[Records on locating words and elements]
• • • •
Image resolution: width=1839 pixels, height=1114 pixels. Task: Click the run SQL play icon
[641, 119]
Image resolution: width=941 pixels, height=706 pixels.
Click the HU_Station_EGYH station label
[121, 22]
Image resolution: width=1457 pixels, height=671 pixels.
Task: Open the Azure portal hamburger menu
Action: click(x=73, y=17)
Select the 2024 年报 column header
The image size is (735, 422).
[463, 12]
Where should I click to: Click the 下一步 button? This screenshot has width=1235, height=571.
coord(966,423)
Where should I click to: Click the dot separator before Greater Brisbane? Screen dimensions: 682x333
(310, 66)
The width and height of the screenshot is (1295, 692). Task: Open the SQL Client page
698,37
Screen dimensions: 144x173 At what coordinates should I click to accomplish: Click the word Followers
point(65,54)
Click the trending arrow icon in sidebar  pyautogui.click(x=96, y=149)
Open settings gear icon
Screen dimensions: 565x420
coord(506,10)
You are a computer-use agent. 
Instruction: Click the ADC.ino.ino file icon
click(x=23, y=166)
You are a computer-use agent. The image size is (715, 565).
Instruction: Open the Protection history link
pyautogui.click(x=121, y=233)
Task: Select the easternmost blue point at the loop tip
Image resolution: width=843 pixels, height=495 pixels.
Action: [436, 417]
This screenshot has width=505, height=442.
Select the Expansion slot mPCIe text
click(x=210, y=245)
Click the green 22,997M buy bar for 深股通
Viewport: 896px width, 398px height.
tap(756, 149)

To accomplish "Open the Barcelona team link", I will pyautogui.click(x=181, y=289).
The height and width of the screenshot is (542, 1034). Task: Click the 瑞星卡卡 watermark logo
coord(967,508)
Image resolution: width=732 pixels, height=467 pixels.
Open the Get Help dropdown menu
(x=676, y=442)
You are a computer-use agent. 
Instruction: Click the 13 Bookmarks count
• • • •
* Written problem *
Format every line of the records above as a Markdown table with the columns Row and Line. Number the rows in order, and leave out blank lines.

* The solution *
| Row | Line |
|---|---|
| 1 | Image resolution: width=1839 pixels, height=1114 pixels. Task: Click the run SQL play icon |
| 2 | [641, 119] |
| 3 | Image resolution: width=941 pixels, height=706 pixels. |
| 4 | Click the HU_Station_EGYH station label |
| 5 | [121, 22] |
| 6 | Image resolution: width=1457 pixels, height=671 pixels. |
| 7 | Task: Open the Azure portal hamburger menu |
| 8 | Action: click(x=73, y=17) |
| 9 | Select the 2024 年报 column header |
| 10 | The image size is (735, 422). |
| 11 | [463, 12] |
| 12 | Where should I click to: Click the 下一步 button? This screenshot has width=1235, height=571. |
| 13 | coord(966,423) |
| 14 | Where should I click to: Click the dot separator before Greater Brisbane? Screen dimensions: 682x333 |
| 15 | (310, 66) |
| 16 | The width and height of the screenshot is (1295, 692). Task: Open the SQL Client page |
| 17 | 698,37 |
| 18 | Screen dimensions: 144x173 At what coordinates should I click to accomplish: Click the word Followers |
| 19 | point(65,54) |
| 20 | Click the trending arrow icon in sidebar  pyautogui.click(x=96, y=149) |
| 21 | Open settings gear icon |
| 22 | Screen dimensions: 565x420 |
| 23 | coord(506,10) |
| 24 | You are a computer-use agent.  |
| 25 | Instruction: Click the ADC.ino.ino file icon |
| 26 | click(x=23, y=166) |
| 27 | You are a computer-use agent. The image size is (715, 565). |
| 28 | Instruction: Open the Protection history link |
| 29 | pyautogui.click(x=121, y=233) |
| 30 | Task: Select the easternmost blue point at the loop tip |
| 31 | Image resolution: width=843 pixels, height=495 pixels. |
| 32 | Action: [436, 417] |
| 33 | This screenshot has width=505, height=442. |
| 34 | Select the Expansion slot mPCIe text |
| 35 | click(x=210, y=245) |
| 36 | Click the green 22,997M buy bar for 深股通 |
| 37 | Viewport: 896px width, 398px height. |
| 38 | tap(756, 149) |
| 39 | To accomplish "Open the Barcelona team link", I will pyautogui.click(x=181, y=289). |
| 40 | The height and width of the screenshot is (542, 1034). Task: Click the 瑞星卡卡 watermark logo |
| 41 | coord(967,508) |
| 42 | Image resolution: width=732 pixels, height=467 pixels. |
| 43 | Open the Get Help dropdown menu |
| 44 | (x=676, y=442) |
| 45 | You are a computer-use agent.  |
| 46 | Instruction: Click the 13 Bookmarks count |